• YOUR GOAL:
The line that contains "Given: Open the settings gear in the sidebar" marks the start. Please set it down, with every later line of the data, exactly and without pictures.

• DATA:
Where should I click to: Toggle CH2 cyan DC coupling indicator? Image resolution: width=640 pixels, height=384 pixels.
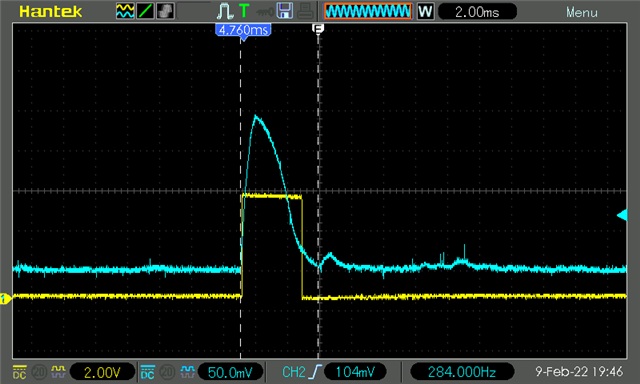click(x=147, y=372)
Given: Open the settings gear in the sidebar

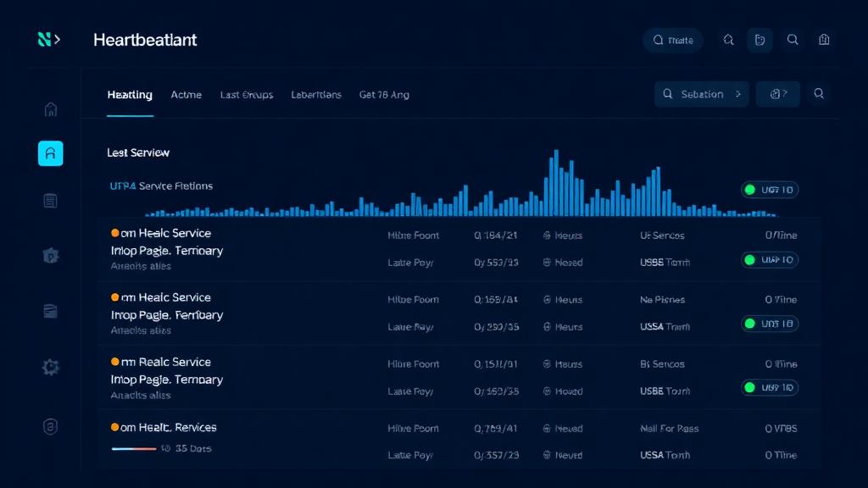Looking at the screenshot, I should [x=50, y=367].
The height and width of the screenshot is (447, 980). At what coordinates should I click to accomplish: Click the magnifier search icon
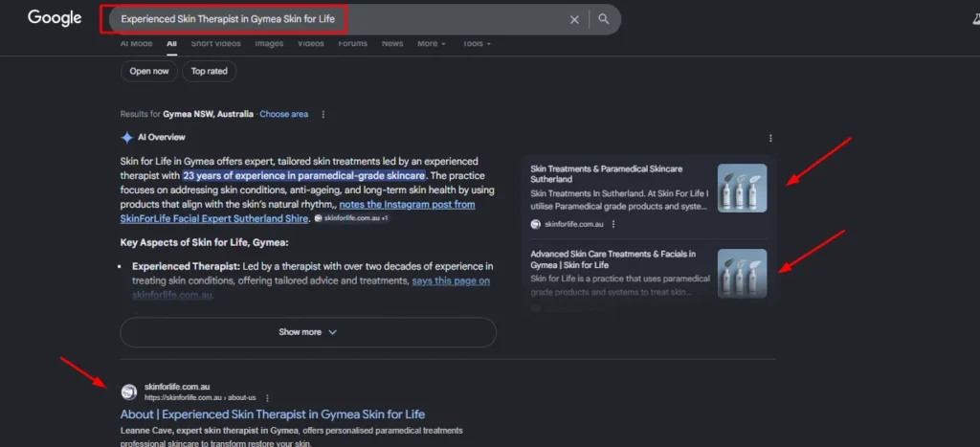604,19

• EXPECTED ANSWER:
Given: Open the settings gear in the sidebar

Looking at the screenshot, I should [x=50, y=367].
The height and width of the screenshot is (447, 980). At what coordinates should I click to accomplish: Click the magnifier search icon
604,19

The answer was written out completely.